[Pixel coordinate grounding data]

· · · · ·

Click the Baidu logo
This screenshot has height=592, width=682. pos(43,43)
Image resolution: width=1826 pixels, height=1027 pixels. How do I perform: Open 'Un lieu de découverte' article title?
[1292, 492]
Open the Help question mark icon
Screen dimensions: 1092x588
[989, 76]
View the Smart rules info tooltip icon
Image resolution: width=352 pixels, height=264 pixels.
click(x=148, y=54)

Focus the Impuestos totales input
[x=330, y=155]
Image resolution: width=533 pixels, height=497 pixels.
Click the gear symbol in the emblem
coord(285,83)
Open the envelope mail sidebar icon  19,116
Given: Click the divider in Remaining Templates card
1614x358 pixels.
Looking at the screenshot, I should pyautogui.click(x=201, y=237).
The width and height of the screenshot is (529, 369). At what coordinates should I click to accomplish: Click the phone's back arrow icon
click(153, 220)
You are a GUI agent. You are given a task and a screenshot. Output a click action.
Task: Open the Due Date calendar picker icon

· · · · ·

**EXERCISE AIM**. At the line containing "Open the envelope", start copying. Continue exactly through the final line of the entries above and stop there.

**ANSWER BELOW**.
Open the envelope mail sidebar icon  19,116
Given: Click the divider in Remaining Templates card
1614x358 pixels.
Looking at the screenshot, I should pyautogui.click(x=201, y=237).
The width and height of the screenshot is (529, 369). At what coordinates should I click to accomplish: Click the phone's back arrow icon
click(153, 220)
You are a GUI agent. You are given a task and a screenshot. Output a click action.
Task: Open the Due Date calendar picker icon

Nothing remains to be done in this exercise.